A look at the status of US executions in 2025

Twenty-three men have died by court-ordered execution so far this year in the U.S. Six other people are scheduled to be put to death in four states during the remainder of 2025

Twenty-three men have died by court-ordered execution so far this year in the U.S., and six other people are scheduled to be put to death in four states during the remainder of 2025.

Two men in Florida and Mississippi are scheduled to be executed on Tuesday and Wednesday, respectively. The last person to be put to death in the U.S. was a South Carolina man on June 13.

So far this year, executions have been carried out in Alabama, Arizona, Florida, Indiana, Louisiana, Oklahoma, South Carolina, Tennessee and Texas.

Other states with scheduled executions this year are Tennessee and Texas. Ohio has postponed two executions that had been planned later this year.

All of 2024 saw 25 executions, matching the number for 2018. Those were the highest totals since 28 executions in 2015.

Here's a look at recent executions and those scheduled for the rest of the year, by state:

Florida

Thomas Lee Gudinas, 51, is set to die by lethal injection on Tuesday. Gudinas was convicted in 1995 and sentenced to death for raping and killing Michelle McGrath near a bar. He would be the seventh person to be executed in Florida this year.
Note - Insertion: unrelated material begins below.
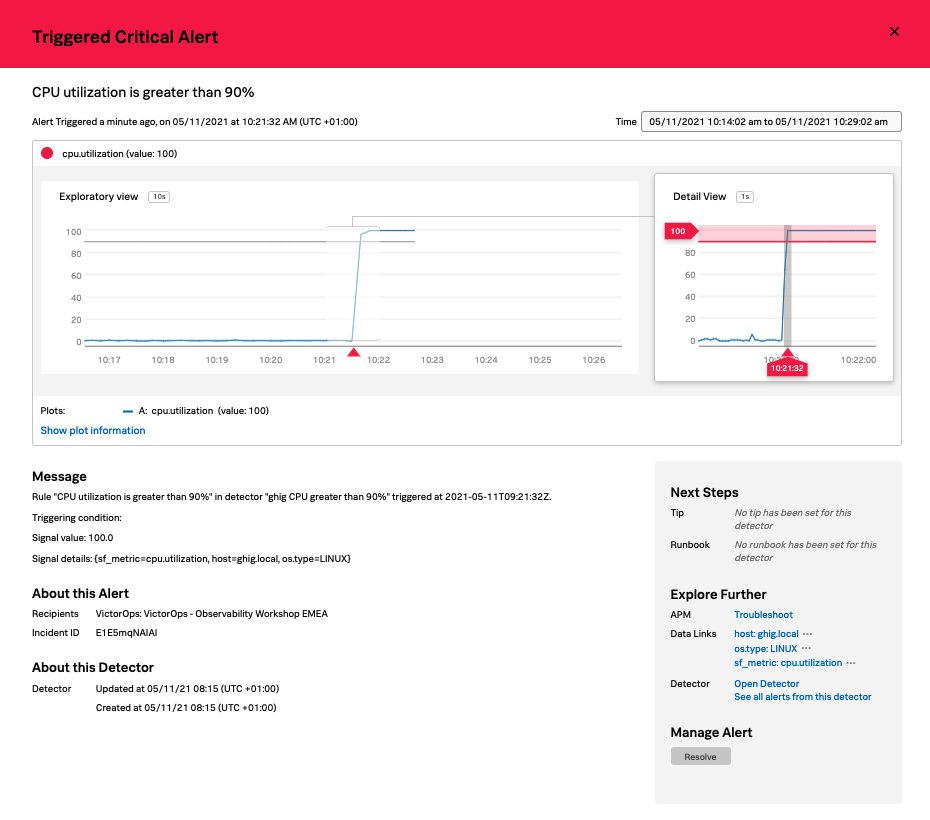Open the APM Troubleshoot link
The image size is (930, 820).
click(x=763, y=615)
Michael B. Bell, 54, is scheduled to be executed on July 15 for fatally shooting a man and woman outside a Jacksonville bar as part of an attempted revenge killing. Bell was convicted in 1995 and sentenced to death for the murders of Jimmy West and Tamecka Smith.

Bell's death warrant was the eighth signed by Republican Gov. Ron DeSantis this year.

Mississippi

Mississippi’s longest-serving death row inmate is set to be executed on Wednesday.
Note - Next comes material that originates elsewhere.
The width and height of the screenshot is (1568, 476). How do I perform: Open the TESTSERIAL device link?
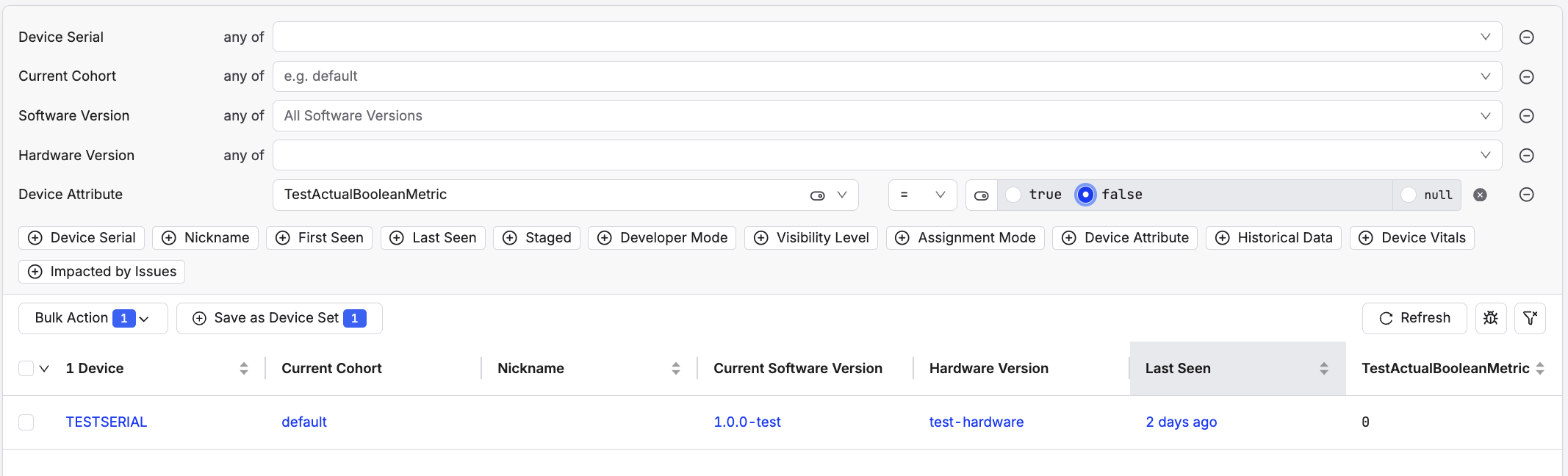pyautogui.click(x=107, y=422)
Richard Gerald Jordan, 78, was sentenced to death in 1976 for kidnapping and killing a woman in a forest. Jordan has filed multiple death sentence appeals, which have been denied.

Mississippi allows death sentences to be carried out using lethal injection, nitrogen gas, electrocution or firing squad.

Tennessee

Byron Black, 69, is scheduled to die by lethal injection on Aug. 5. Black was convicted in 1989 of three counts of first-degree murder for the shooting deaths of his girlfriend, Angela Clay, and her two daughters in Nashville.
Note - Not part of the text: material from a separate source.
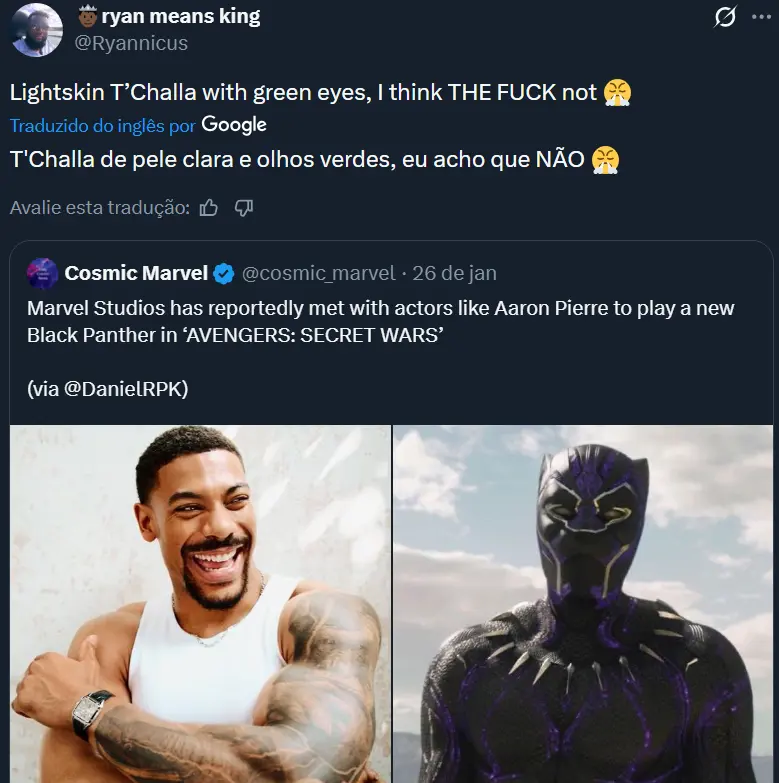
Task: Click the quoted tweet text about Marvel Studios
Action: (x=380, y=320)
Harold Nichols, 64, is also scheduled to die by lethal injection on Dec. 11. Nichols was convicted of rape and first-degree felony murder in the 1988 death of Karen Pulley in Hamilton County.

Texas

Blaine Milam, 35, is scheduled to die by lethal injection on Sept. 25. Milam was convicted of killing his girlfriend's 13-month-old daughter during what the couple had said was part of an "exorcism" in Rusk County in East Texas in December 2008.

Milam’s girlfriend, Jesseca Carson, was also convicted of capital murder and sentenced to life in prison without parole.

Ohio

Ohio had two executions set for later this year, with Timothy Coleman scheduled to die on Oct. 30 and Kareem Jackson scheduled to be executed on Dec. 10. Those have been postponed into 2028.

Republican Gov. Mike DeWine has said that he does not anticipate any further executions will happen during his term, which runs through 2026.